::: Input for this task :::
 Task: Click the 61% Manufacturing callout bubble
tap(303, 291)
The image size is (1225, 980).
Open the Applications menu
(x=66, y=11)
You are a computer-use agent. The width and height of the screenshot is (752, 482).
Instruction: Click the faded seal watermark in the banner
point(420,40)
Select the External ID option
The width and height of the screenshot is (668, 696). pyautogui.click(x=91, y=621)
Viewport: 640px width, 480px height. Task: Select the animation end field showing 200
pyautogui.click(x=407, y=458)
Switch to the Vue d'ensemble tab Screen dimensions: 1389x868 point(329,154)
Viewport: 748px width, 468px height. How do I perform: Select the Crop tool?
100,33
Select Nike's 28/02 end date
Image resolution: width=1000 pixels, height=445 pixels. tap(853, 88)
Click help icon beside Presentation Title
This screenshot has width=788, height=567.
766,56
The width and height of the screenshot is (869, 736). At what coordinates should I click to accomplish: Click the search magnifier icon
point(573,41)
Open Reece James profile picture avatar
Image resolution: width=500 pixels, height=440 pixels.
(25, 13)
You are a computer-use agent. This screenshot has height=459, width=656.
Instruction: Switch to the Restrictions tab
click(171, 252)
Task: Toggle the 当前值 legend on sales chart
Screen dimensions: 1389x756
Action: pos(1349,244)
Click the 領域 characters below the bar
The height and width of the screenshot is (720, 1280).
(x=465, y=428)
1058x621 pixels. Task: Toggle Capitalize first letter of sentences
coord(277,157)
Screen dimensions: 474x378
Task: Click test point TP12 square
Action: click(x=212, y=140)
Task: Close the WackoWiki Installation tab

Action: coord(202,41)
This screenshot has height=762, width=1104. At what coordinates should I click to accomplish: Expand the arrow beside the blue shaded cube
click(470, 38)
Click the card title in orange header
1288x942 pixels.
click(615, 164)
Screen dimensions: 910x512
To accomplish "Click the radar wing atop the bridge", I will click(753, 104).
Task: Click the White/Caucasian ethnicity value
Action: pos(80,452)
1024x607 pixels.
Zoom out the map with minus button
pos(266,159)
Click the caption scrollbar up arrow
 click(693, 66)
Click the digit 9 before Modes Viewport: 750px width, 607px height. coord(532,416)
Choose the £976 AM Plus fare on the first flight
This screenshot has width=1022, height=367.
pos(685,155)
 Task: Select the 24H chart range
:::
● **Assignment**
Where a line of the records contains the word "agent", copy that line.

● **Reply to the exercise**
You are a computer-use agent. The width and height of the screenshot is (752, 482).
You are a computer-use agent. This screenshot has height=459, width=656.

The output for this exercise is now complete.